The Centers for Disease Control and Prevention said the risk of getting severely ill with COVID-19 increases with age. Medicare Advisor with Chapter Ari Parker said it’s important to know how your insurance coverage works when traveling.

“If you have a Medigap, also known as Medicare Supplement, then you don’t need to worry about traveling inside the United States, you can see any doctor who accepts Original Medicare. If you have a Medicare Advantage Plan, though, then you definitely want to check if you’re traveling outside a 50-mile radius from home, whether your doctor is in network,” said Parker. “Now what’s defined as the United States, well, definitely the 50 states, including Alaska and Hawaii.
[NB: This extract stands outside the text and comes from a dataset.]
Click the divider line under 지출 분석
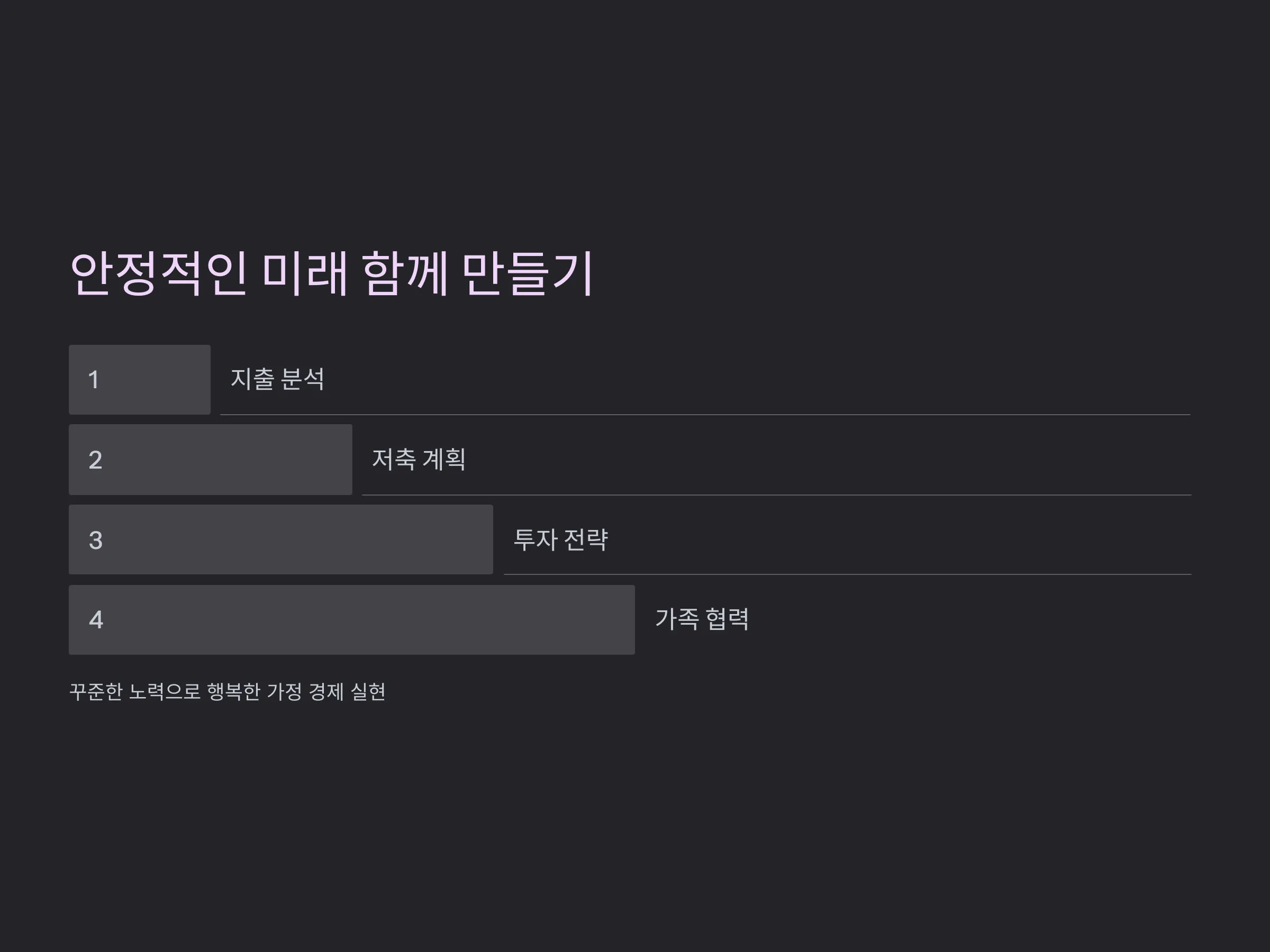The width and height of the screenshot is (1270, 952). pyautogui.click(x=705, y=414)
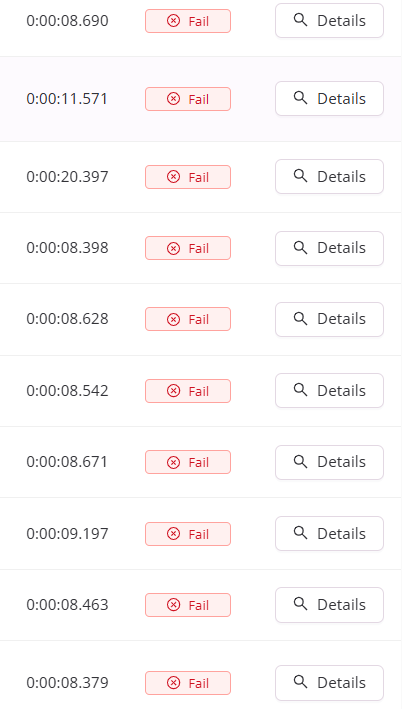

It also includes the U.S. Virgin Islands, Puerto Rico, Guam, American Samoa and the Northern Mariana Islands. Those are all considered parts of the United States. Now, if you’re outside of those areas, then you’re not going to have coverage under original Medicare.”

When it comes to traveling outside the United States, then coverage varies by plan, said Parker.

“If you have a Medigap, also known as Medicare Supplement, then you actually have 80%, coverage abroad, 80% coverage outside of the United States. And it’s up to $50,000 lifetime for the first 60 days in the event of an emergency.”

The new year also brings some changes to Medicare.

“There are two parts to Medicare Part A hospitalization and Part B outpatient services, like visits to the doctor. Vaccines are now covered under Medicare Part B. It also covers diagnostic tests related to COVID-19.”
Before you book your next adventure, Parker said there are three things your family members or loved ones should know before you travel. First, Parker said to inform them about your type of insurance coverage.

“Also, please share a copy of the card with your family member or loved one, so that they can provide it to a provider in the case of an emergency. The second thing is your prescriptions. It’s so critical for your loved one to have a list of your prescriptions down to the dosage, frequency and even the pharmacy that you use. Finally, make sure that your loved one knows your blood type.”

The U.S. Department of Health and Human Services projects those 65 and older will reach 94.7 million in 2060. A travel survey done by AARP last year shows baby boomers also outspend younger generations on travel. Spending $6,691 on average for travel in 2021, while Gen X travelers spent around $5,000 and millennials $4,000.